Collected data:
________________
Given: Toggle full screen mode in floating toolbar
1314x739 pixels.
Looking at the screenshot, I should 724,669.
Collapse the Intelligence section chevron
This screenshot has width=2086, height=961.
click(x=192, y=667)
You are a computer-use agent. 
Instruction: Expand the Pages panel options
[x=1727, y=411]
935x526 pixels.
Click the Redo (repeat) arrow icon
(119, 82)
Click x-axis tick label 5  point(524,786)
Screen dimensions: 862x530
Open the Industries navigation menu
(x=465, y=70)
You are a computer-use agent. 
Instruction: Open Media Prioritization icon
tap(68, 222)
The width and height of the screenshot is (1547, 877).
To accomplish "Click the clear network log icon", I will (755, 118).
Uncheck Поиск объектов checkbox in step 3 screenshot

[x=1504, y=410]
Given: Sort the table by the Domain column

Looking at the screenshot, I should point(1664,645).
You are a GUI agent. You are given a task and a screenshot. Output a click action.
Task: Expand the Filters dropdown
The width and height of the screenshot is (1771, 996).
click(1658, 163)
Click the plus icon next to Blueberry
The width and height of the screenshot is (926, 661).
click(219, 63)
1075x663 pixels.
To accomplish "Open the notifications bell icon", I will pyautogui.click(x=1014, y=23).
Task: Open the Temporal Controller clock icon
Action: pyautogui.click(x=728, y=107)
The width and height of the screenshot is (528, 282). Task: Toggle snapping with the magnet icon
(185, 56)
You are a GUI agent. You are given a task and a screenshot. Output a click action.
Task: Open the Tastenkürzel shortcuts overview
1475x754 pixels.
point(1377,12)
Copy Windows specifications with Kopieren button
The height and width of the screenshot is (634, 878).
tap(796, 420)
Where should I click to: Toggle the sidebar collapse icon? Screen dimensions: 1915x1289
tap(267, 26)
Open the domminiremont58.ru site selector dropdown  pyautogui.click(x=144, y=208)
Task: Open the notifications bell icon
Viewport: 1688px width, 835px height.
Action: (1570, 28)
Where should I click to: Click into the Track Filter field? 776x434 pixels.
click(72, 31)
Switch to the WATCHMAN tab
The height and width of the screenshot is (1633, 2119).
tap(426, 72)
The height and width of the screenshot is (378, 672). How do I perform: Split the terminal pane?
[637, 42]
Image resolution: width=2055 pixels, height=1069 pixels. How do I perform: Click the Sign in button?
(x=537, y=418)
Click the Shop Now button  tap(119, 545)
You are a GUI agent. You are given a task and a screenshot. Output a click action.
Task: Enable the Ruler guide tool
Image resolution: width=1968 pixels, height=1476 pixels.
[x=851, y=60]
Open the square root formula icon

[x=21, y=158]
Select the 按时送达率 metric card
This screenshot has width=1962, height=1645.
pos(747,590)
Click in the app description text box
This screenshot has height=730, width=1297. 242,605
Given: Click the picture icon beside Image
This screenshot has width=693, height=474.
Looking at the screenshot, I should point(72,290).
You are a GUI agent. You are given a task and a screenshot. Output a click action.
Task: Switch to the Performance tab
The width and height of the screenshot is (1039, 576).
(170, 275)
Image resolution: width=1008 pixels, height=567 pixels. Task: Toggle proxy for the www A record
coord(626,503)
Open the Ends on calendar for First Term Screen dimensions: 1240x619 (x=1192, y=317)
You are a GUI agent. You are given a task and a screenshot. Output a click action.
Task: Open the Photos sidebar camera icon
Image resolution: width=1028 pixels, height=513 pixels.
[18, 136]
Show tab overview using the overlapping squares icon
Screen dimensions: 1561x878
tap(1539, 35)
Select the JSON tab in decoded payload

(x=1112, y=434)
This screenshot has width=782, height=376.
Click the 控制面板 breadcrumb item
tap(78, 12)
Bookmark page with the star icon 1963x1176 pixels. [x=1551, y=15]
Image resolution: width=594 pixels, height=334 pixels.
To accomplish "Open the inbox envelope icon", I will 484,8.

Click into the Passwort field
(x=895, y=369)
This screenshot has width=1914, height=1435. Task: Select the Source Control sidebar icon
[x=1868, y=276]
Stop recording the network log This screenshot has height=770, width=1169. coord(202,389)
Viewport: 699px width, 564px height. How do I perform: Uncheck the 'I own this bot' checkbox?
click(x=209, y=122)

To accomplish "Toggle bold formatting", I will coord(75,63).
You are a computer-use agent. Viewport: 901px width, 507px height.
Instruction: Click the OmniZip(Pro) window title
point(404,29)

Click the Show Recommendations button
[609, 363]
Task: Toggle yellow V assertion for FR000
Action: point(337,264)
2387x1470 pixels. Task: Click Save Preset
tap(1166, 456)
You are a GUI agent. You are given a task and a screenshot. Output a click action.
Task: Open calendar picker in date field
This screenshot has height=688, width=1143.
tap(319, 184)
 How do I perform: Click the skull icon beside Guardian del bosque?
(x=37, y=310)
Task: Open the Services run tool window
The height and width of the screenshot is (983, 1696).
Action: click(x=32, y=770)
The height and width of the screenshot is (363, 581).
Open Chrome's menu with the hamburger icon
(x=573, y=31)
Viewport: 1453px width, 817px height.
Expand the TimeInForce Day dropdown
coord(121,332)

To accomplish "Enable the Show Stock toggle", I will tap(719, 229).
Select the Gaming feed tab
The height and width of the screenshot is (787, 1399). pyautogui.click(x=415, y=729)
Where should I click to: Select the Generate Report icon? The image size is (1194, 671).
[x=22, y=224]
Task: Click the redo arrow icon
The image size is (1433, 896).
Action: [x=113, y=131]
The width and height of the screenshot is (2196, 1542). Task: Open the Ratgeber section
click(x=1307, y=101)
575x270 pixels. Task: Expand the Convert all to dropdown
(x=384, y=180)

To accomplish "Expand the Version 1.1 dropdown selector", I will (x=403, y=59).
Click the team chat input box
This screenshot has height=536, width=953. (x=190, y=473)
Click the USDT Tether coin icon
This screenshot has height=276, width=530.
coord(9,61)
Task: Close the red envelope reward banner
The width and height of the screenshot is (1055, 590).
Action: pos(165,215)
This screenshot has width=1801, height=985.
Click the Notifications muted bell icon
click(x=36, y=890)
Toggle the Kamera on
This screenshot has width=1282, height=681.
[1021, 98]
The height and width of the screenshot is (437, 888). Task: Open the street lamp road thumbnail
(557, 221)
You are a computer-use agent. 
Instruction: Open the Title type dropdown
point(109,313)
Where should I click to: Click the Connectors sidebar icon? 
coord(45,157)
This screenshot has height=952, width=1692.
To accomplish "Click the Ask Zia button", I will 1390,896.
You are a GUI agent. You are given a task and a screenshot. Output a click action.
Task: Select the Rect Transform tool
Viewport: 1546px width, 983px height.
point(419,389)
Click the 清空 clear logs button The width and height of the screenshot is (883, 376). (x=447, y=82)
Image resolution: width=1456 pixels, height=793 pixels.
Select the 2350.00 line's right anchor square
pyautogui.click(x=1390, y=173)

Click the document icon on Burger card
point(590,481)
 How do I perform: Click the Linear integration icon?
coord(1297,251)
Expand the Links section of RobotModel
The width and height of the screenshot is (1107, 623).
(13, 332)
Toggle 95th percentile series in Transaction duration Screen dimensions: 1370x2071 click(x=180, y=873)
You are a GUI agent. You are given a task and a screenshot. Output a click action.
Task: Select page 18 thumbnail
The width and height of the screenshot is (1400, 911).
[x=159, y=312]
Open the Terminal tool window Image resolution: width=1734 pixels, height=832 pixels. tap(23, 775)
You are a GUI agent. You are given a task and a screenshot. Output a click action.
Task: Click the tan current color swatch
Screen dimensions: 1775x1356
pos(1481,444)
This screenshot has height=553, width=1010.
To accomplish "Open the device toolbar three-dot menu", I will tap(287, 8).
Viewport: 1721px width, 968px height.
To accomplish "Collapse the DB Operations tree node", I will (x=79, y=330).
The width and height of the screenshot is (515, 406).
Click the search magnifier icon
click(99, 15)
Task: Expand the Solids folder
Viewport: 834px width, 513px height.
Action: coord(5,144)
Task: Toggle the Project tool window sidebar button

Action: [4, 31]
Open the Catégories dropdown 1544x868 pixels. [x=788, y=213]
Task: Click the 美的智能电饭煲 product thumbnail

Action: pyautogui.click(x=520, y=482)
________________
About this exercise:
Copy the lines above exactly. Start with the line containing "Bookmark page with", end with the line containing "Stop recording the", and include both.

Solution for this problem:
Bookmark page with the star icon 1963x1176 pixels. [x=1551, y=15]
Image resolution: width=594 pixels, height=334 pixels.
To accomplish "Open the inbox envelope icon", I will 484,8.

Click into the Passwort field
(x=895, y=369)
This screenshot has width=1914, height=1435. Task: Select the Source Control sidebar icon
[x=1868, y=276]
Stop recording the network log This screenshot has height=770, width=1169. coord(202,389)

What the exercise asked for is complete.